Documentation

Everything you need to build with Ejentum. From quickstart guides to advanced patterns.

Code Harness

128 engineered abilities that channel the model's engineering discipline. The Code Harness prevents the failures that make AI-generated code dangerous in production: hallucinated APIs, lost safety guards, ignored edge cases, premature algorithm commitment, and bugs that look plausible but fail silently under real conditions.

For the general product overview, see Concepts. For the endpoint spec, see API Reference.


Why This Exists

LLMs generate code that compiles, passes basic tests, and looks correct. The problem is what happens next.

  • Hallucinated APIs: The model calls functions that don't exist in the library version you're using. The code looks right. It fails at runtime.
  • Lost safety guards: During refactoring, the model drops a null check, removes an error handler, or bypasses a rate limiter. The code is cleaner. It's also less safe.
  • Premature convergence: The model commits to the first plausible algorithm in seconds. It passes 2 of 3 test cases. The third case reveals a structural flaw that a different algorithm would avoid entirely.
  • Reasoning spirals: On hard problems, extended thinking consumes the entire time budget exploring approaches, rejecting each one, and never producing code. 600 seconds of thinking. Zero lines of output.
  • Silent correctness bugs: The code produces output. The output is wrong. A force sign is inverted, making attractive forces repulsive. A matrix computation only works for orthogonal crystal systems. The simulation runs. The results are meaningless.

The model has the engineering knowledge. It knows the algorithms, the patterns, the edge cases. The Code Harness prevents the shortcuts that cause it to skip verification, accept the first plausible solution, and ship code that fails in ways the tests don't catch.


Thirteen Sub-Domains

The 128 abilities are organized across 13 engineering disciplines:

Core Engineering

Debugging & Diagnostics — Root cause tracing, failure isolation, stack trace analysis. The largest sub-domain because debugging is the most common coding agent task (61% of SWE-bench tasks are bug fixes).

Code Generation — Structural correctness, algorithm selection, output validation. Prevents the model from generating code that compiles but contains logical errors.

Testing & Verification — Test coverage reasoning, edge case identification, assertion design. Forces the model to verify its own code before presenting it as complete.

Architecture & Design

Architecture — System decomposition, component boundaries, dependency management. Prevents the model from generating components that work individually but don't connect.

Performance & Optimization — Complexity analysis, resource profiling, bottleneck identification. Prevents over-optimization (premature micro-optimization) and under-optimization (O(n³) when O(n log n) exists).

Quality & Standards — Code clarity, naming conventions, documentation density.

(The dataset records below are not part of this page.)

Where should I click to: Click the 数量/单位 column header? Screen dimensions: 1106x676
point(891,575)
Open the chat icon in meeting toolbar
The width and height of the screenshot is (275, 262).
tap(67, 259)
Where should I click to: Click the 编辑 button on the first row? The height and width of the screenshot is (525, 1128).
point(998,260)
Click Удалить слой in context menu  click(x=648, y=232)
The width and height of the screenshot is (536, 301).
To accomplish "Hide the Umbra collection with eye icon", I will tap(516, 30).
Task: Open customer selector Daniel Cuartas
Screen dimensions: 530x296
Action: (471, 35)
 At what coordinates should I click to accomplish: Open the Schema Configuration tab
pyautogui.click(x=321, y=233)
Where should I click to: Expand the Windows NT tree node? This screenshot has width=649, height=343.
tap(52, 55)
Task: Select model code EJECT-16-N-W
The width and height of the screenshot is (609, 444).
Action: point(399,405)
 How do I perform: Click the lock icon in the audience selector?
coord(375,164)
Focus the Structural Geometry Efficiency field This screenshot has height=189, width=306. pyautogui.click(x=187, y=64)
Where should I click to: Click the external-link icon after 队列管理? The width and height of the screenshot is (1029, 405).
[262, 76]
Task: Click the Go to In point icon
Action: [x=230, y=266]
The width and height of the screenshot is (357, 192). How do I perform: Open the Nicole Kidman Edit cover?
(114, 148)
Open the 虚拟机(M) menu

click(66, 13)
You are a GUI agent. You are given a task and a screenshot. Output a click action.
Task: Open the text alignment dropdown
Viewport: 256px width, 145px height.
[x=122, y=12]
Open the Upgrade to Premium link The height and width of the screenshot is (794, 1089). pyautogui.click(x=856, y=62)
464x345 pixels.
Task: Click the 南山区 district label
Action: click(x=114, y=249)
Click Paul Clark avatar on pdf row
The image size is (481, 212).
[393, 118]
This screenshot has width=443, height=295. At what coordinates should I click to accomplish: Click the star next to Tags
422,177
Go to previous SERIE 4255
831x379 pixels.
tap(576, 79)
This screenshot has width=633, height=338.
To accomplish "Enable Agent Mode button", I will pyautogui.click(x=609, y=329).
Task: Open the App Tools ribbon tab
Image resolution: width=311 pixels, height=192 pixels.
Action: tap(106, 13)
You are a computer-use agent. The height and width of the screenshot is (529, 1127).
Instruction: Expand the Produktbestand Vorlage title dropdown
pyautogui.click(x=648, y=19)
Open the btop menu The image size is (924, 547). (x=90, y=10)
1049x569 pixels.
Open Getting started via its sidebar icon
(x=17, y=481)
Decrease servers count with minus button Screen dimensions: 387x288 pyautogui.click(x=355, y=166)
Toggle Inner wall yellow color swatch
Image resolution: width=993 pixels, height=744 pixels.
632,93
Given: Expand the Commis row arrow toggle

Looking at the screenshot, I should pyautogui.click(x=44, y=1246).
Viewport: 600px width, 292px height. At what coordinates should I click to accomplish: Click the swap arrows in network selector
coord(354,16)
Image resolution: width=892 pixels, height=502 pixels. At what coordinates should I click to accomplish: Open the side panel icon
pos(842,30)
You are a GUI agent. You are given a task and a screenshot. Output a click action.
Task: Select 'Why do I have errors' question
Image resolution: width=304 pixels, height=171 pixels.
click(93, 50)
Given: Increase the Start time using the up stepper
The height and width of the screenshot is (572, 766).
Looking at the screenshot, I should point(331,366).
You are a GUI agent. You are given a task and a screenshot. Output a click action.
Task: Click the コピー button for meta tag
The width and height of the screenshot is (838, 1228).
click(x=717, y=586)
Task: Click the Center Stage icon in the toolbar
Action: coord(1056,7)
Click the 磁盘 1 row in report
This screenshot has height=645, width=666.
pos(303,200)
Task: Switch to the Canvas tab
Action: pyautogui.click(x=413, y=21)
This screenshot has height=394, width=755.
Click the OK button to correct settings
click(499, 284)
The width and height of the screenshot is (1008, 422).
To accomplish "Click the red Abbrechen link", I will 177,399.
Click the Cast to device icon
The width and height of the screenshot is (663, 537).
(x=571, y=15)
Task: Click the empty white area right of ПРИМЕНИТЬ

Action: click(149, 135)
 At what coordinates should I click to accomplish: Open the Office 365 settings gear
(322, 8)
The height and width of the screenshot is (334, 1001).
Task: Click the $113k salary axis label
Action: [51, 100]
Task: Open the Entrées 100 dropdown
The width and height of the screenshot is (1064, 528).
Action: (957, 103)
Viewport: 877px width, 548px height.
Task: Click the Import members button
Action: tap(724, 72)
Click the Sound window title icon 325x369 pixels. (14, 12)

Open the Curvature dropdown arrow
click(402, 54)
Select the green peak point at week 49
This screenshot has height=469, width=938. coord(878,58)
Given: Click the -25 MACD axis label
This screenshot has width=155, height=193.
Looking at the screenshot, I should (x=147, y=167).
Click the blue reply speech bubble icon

Shifts from "impressive" code to maintainable code.

Safety & Security

Security Reasoning — Credential management, authentication boundaries, injection prevention. 8 abilities covering the full security surface.

Agent Safety — Guards against AI-specific failure modes: hallucinated APIs, over-generation, credential sprawl, excessive I/O operations. Includes the AI Output Skepticism Protocol for reviewing AI-generated code.

Error Handling & Resilience — Failure transparency, graceful degradation, recovery paths. Prevents the model from silently swallowing errors.

Specialized

API Grounding — Verifies that every API call, method signature, and parameter name exists in the actual library. The direct counter to hallucinated APIs.

DevOps & Infrastructure — Environment reasoning, deployment configuration, CI/CD pipeline integrity. Prevents the model from assuming Linux when running on Windows.

Frontend — UI state management, component lifecycle, rendering correctness.

Context & Attention Management — Prevents the model from losing track of constraints, requirements, and prior decisions across long code generation sessions. Addresses the #1 meta-failure mode in agentic coding.


How It Works

The Code Harness uses the same injection mechanism as all product layers. One API call retrieves the most relevant coding ability for your task. The ability is injected into your agent's context before it generates code.

What the Injection Contains

Code abilities use product-specific labels:

ComponentLabelWhat It Does
Failure pattern[CODE FAILURE]Shows a specific wrong code example — the exact mistake to avoid
Procedure[ENGINEERING PROCEDURE]Step-by-step engineering instructions with PLAN and BACKTRACK IF conditions
Execution structure[REASONING TOPOLOGY]DAG with steps, decision gates, and reflection points
Correct pattern[CORRECT PATTERN]Shows what the correct code looks like for this task type
Verification[VERIFICATION]Pass/fail criterion the agent checks its code against
SignalsAmplify: / Suppress:Engineering patterns to activate, failure modes to block

Modes

ModePlanWhat you get
codeKiOne coding ability per call. Best match for your task.
code-multiHakiPrimary ability + 3 cross-domain engineering guards + self-check before output.

Use code for focused tasks (debugging a specific bug, generating a function, reviewing a module). Use code-multi when the task spans multiple engineering concerns (refactoring a service that touches API contracts, database schema, and frontend state simultaneously).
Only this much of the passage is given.